▶ [Excerpted records]
--- begin ---

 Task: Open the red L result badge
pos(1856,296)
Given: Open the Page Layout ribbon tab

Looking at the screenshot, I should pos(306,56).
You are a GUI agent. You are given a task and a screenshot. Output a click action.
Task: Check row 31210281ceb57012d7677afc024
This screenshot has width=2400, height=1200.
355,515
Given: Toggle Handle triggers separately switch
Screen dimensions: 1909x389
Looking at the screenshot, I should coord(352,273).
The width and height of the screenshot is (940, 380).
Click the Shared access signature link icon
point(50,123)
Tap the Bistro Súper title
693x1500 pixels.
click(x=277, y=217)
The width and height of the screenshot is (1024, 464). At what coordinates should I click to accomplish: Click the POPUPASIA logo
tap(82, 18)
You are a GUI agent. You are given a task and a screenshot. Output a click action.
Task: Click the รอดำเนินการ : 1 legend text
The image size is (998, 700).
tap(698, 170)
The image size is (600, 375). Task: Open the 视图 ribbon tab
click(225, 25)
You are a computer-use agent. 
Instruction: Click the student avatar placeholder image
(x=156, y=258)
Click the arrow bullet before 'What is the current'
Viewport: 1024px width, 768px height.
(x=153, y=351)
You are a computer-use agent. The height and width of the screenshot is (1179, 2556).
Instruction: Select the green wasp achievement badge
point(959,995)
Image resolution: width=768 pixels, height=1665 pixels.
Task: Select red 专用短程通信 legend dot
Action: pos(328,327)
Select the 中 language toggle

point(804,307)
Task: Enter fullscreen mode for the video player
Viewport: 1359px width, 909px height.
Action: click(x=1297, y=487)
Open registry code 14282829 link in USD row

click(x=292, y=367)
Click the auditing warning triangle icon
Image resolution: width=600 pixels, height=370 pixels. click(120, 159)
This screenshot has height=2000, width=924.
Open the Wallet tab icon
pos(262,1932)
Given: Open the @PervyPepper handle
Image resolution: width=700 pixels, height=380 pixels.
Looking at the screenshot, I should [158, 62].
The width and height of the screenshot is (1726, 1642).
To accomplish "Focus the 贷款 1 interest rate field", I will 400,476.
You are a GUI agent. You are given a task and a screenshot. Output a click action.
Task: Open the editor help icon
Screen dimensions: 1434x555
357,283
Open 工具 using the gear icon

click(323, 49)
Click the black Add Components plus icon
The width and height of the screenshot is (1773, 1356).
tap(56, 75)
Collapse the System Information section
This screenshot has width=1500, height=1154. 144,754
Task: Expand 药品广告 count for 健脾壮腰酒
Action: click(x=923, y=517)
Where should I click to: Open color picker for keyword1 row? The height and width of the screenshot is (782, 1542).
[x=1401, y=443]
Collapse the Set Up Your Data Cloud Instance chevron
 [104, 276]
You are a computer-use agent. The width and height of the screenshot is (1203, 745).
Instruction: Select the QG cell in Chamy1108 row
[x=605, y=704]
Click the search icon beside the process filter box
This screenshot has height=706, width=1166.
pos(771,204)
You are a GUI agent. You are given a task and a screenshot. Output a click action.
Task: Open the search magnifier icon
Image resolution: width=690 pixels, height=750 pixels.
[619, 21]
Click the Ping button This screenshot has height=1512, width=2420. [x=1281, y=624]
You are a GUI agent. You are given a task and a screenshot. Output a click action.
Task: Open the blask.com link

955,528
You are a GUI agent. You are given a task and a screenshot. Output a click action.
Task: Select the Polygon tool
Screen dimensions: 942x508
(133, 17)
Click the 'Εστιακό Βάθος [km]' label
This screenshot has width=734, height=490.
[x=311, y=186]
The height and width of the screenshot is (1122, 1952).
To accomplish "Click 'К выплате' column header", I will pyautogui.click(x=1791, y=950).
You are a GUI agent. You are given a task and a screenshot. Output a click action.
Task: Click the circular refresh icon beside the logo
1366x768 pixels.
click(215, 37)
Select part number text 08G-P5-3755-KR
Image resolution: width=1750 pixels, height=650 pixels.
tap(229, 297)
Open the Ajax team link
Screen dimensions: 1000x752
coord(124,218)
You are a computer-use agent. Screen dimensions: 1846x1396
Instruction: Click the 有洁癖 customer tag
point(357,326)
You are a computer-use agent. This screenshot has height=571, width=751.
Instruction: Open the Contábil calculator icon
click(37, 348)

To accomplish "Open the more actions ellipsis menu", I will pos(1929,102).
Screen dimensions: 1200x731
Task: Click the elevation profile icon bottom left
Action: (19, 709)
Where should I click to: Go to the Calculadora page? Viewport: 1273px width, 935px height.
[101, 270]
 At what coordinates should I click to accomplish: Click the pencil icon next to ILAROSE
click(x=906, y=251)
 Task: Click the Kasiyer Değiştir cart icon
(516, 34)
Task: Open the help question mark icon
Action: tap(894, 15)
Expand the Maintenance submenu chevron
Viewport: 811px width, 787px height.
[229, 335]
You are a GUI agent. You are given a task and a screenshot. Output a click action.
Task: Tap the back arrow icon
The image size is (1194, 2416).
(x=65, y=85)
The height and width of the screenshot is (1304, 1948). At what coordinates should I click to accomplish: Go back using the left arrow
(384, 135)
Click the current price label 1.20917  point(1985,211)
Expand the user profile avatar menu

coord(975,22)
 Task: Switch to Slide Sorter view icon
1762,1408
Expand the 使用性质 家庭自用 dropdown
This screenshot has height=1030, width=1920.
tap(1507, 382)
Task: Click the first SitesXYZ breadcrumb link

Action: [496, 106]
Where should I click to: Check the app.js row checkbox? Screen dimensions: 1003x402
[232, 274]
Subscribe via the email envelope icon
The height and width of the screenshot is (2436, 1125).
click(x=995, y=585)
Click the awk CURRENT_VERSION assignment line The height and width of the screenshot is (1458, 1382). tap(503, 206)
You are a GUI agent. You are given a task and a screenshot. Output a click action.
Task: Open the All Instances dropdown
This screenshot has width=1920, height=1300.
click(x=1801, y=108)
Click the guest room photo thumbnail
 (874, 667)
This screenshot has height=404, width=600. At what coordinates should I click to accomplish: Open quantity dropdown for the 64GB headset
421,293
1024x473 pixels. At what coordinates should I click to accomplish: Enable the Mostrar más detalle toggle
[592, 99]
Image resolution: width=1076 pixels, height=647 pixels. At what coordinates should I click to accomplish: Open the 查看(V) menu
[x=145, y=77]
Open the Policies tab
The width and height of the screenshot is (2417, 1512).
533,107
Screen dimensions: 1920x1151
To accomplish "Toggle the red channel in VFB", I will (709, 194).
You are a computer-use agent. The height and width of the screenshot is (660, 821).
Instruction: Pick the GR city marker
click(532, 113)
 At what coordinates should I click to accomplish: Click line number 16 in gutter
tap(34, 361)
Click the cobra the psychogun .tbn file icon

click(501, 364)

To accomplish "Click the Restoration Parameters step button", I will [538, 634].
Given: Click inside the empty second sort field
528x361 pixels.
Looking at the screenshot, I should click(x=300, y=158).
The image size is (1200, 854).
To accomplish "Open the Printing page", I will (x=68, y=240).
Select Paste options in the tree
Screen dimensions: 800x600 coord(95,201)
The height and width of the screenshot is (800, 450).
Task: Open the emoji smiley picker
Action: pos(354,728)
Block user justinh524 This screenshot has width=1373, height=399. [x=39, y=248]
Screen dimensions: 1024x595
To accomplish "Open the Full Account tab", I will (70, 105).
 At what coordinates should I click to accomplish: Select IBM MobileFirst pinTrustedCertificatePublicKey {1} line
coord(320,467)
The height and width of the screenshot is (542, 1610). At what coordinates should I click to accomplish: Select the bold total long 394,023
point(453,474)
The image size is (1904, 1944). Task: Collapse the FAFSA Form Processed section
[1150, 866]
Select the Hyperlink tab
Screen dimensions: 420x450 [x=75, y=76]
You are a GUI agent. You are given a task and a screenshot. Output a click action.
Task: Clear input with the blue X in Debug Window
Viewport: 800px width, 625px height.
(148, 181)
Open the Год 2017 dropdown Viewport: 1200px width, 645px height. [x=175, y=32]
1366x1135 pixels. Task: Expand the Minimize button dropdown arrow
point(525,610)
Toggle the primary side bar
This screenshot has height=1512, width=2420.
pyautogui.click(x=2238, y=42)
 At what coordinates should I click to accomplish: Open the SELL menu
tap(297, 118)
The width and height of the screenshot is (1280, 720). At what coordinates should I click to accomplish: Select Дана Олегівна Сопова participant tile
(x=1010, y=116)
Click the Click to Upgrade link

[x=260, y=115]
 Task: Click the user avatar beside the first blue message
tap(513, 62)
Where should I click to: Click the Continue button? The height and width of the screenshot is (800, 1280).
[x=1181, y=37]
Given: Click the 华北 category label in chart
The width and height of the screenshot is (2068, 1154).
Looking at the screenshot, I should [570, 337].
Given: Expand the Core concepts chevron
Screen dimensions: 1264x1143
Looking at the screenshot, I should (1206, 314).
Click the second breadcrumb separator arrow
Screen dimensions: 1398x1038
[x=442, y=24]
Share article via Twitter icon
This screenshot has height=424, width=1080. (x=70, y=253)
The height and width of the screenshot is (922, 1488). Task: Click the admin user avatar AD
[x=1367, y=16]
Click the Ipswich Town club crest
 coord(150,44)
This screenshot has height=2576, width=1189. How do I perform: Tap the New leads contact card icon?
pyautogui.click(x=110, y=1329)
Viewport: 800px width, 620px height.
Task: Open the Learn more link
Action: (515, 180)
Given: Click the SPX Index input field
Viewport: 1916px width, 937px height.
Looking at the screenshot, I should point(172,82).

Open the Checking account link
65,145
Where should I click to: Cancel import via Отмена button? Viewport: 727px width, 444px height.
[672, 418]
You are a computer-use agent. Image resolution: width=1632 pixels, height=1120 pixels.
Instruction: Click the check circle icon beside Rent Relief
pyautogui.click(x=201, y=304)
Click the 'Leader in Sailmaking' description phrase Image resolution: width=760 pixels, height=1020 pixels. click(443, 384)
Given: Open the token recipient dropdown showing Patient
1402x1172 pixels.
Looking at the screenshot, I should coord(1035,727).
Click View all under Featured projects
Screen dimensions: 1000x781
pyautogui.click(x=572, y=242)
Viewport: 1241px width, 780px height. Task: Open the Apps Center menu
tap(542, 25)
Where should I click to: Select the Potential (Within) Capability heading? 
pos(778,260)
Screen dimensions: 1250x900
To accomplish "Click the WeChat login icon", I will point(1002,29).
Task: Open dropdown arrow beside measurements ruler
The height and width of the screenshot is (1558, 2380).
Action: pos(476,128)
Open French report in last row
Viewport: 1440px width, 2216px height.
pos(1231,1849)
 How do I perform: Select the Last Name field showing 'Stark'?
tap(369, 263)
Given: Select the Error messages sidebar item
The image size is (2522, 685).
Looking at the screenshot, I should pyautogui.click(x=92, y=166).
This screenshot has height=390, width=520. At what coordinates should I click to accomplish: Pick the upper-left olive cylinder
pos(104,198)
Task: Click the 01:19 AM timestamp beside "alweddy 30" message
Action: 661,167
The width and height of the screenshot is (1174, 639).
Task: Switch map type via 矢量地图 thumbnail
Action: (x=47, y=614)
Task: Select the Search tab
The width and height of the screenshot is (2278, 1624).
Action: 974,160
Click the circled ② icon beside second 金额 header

--- end ---

▶ [Task instructions] Reproduce the entries from the line containing "The width and height of the screenshot is (1024, 464)." through the line containing "(x=153, y=351)", inclusive, swapping "avatar" for "profile" and leaving everything else unchanged.

▶ [Answer to this problem]
The width and height of the screenshot is (1024, 464). At what coordinates should I click to accomplish: Click the POPUPASIA logo
tap(82, 18)
You are a GUI agent. You are given a task and a screenshot. Output a click action.
Task: Click the รอดำเนินการ : 1 legend text
The image size is (998, 700).
tap(698, 170)
The image size is (600, 375). Task: Open the 视图 ribbon tab
click(225, 25)
You are a computer-use agent. 
Instruction: Click the student profile placeholder image
(x=156, y=258)
Click the arrow bullet before 'What is the current'
Viewport: 1024px width, 768px height.
(x=153, y=351)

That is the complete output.